Caution! Put all Necessary Evidence before an Administrative Decision Maker

A recent case of the Federal Court of Appeal, Bernard v Canada (Customs and Revenue Agency), 2015 FCA 263, is a cautionary tale on the importance of collecting all necessary evidence and putting it before an administrative decision maker in the first instance, and not before a Court on judicial review.  An applicant challenging administrative or government decision making will normally be prevented from introducing new evidence before the reviewing Court which was not put before the original administrative decision maker. This rule exists not just for efficiency, but to maintain and protect the different roles entrusted to administrative decision-makers and reviewing courts by Parliament.

In Bernard, the applicant sought judicial review of a Public Service Labour Relations and Employment Board decision not to reconsider its earlier decision, which the applicant alleged was tainted by a reasonable apprehension of bias. On judicial review, the applicant sought to file an affidavit containing paragraphs and exhibits which had not been put before the Board. The respondent moved to strike this new evidence. In response, the applicant submitted that the evidence was relevant to her allegations of bias and a breach of natural justice and should remain in the Court record.

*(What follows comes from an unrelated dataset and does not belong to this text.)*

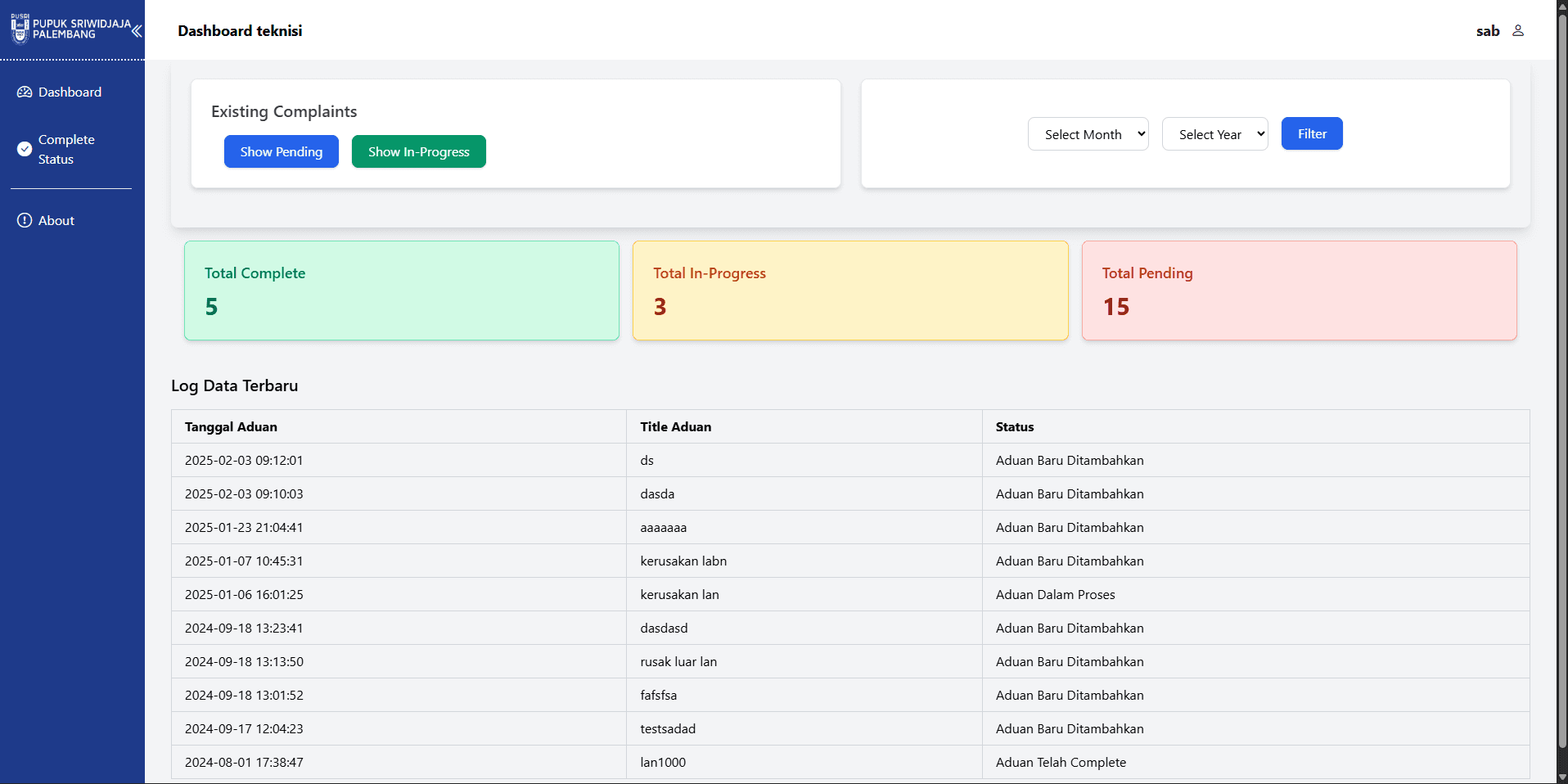Click the user profile icon
Screen dimensions: 1568x784
[1518, 31]
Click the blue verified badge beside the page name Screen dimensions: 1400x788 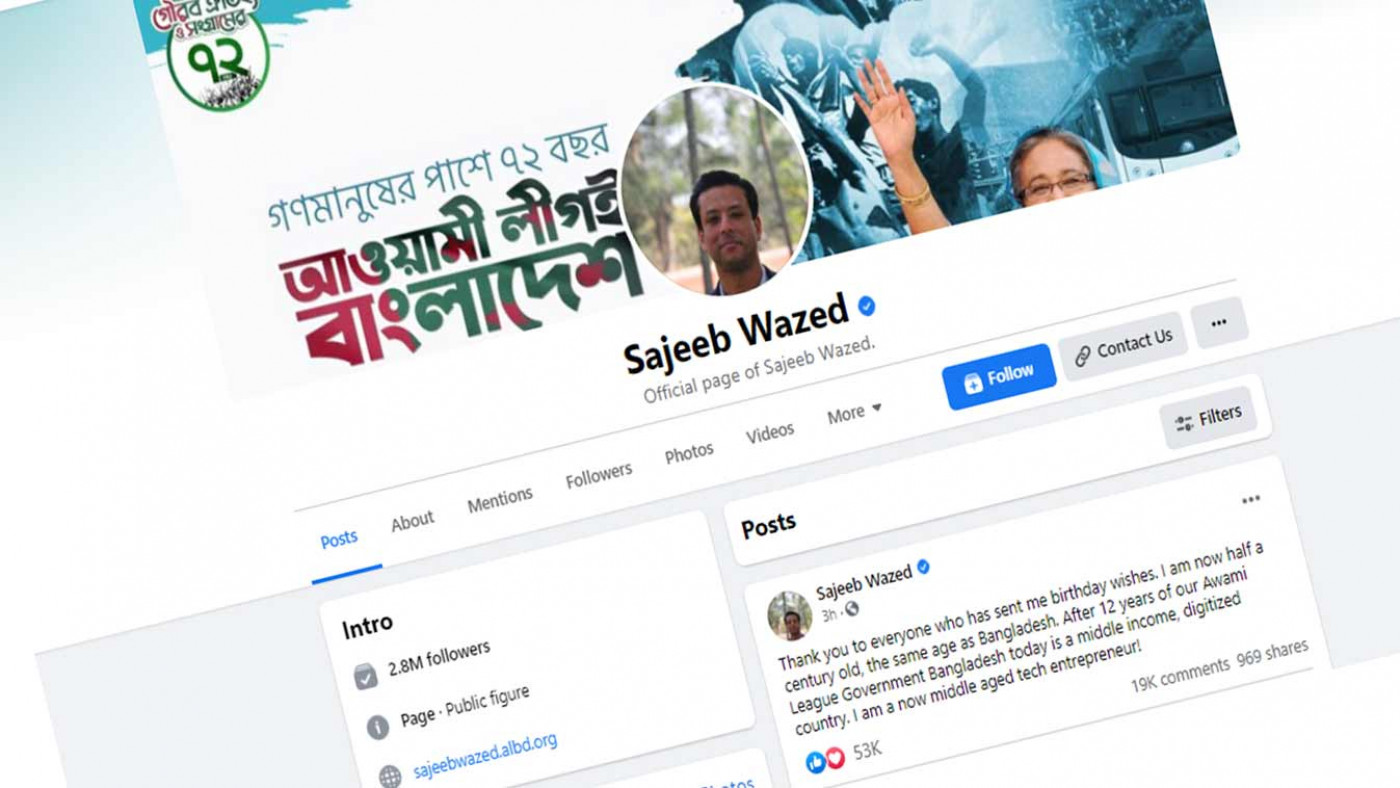(867, 306)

The Court found that this new evidence could have been placed before the Board in the first  instance and granted the respondent’s motion to strike it from the record. The Court explained that the rule preventing an applicant from introducing new evidence on judicial review is rooted in the fundamentally different roles accorded to administrative decision-makers as “merits deciders” and judicial review courts as “reviewers”. The evidence the applicant sought to file went to the merits of the matter before the Board and was available at the time of the Board’s proceedings.

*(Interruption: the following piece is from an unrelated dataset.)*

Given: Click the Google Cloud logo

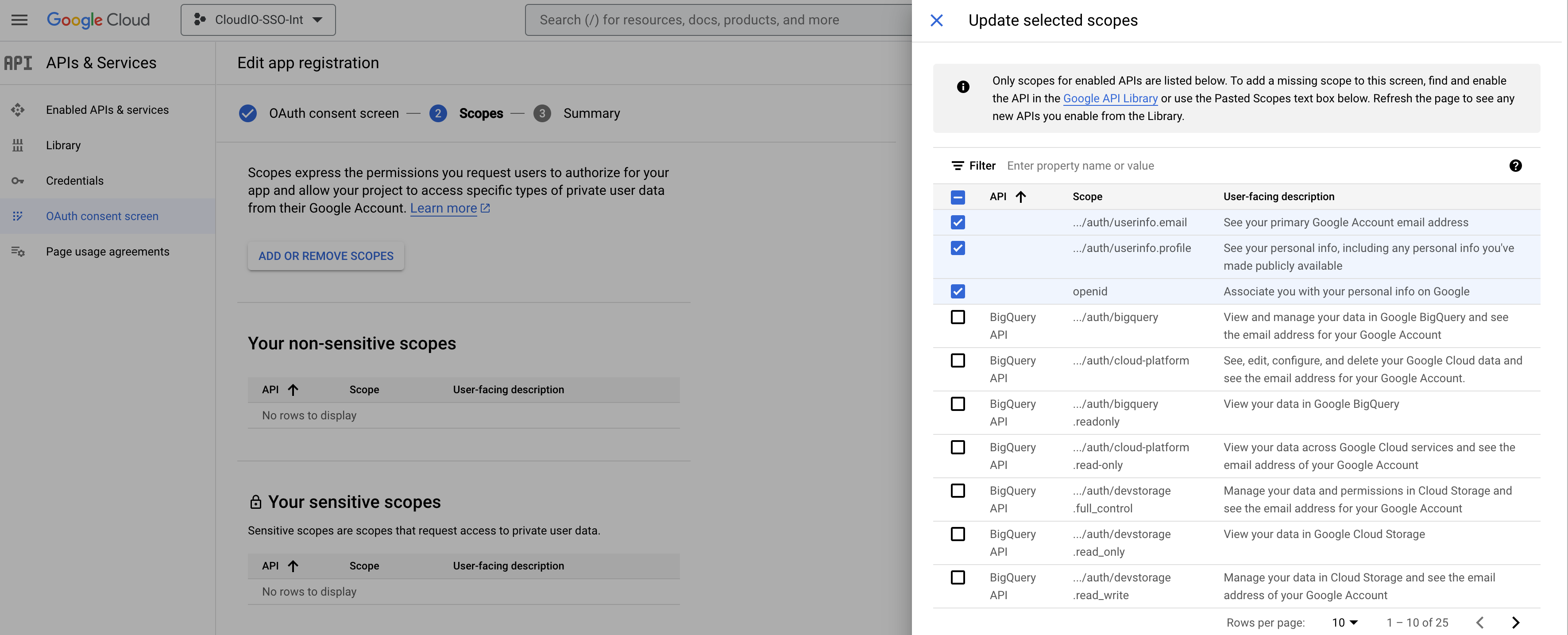Looking at the screenshot, I should (x=98, y=20).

The Court noted that the general rule is subject to exceptions and the evidence did not fall within any of these. The Court explained that the general exceptions are:(1) if the evidence is filed to provide background information or a summary of the evidence that was before the administrative decision-maker; (2) if the evidence is filed to disclose a complete absence of evidence and tell the reviewing court what cannot be found in the record; and(3) if this evidence is filed to provide details relevant to an issue of natural justice, procedural fairness, improper purpose or fraud. However, if the evidence of natural justice, procedural fairness, improper purpose or fraud had been available at the time of the administrative proceedings and the party had the capacity to object to the issue at that time, this exception does not apply.

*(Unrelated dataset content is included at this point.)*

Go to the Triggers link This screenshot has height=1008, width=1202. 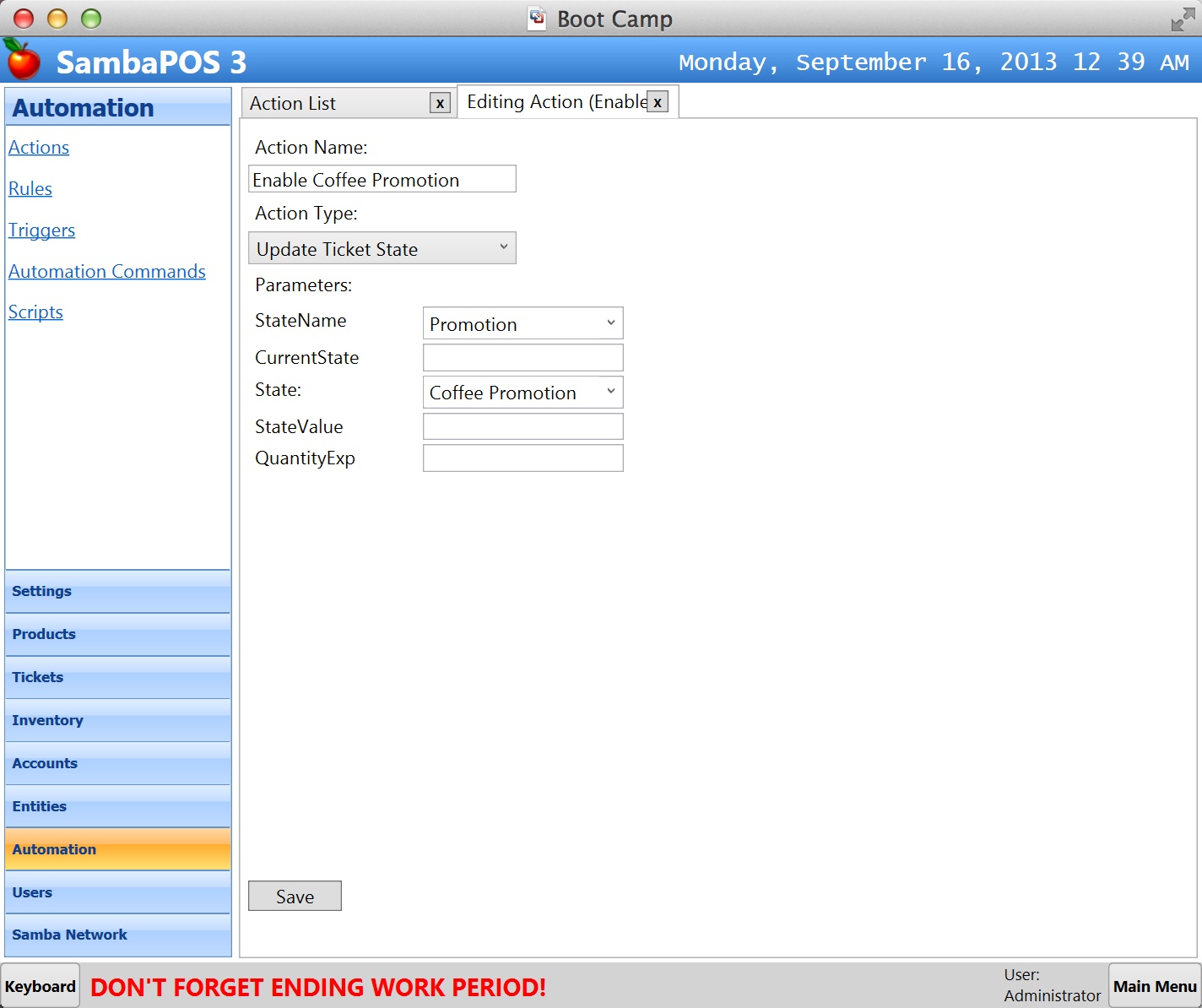click(41, 230)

This decision highlights the importance of seeking legal advice early on to identify and collect all necessary evidence when approaching an administrative decision maker to challenge a decision. Although administrative proceedings may be more informal than Court proceedings, it is important to understand the legal evidentiary principles applicable to maximize the chances of success. If this is not done, important evidence may be missing that is essential to a successful legal outcome of a case.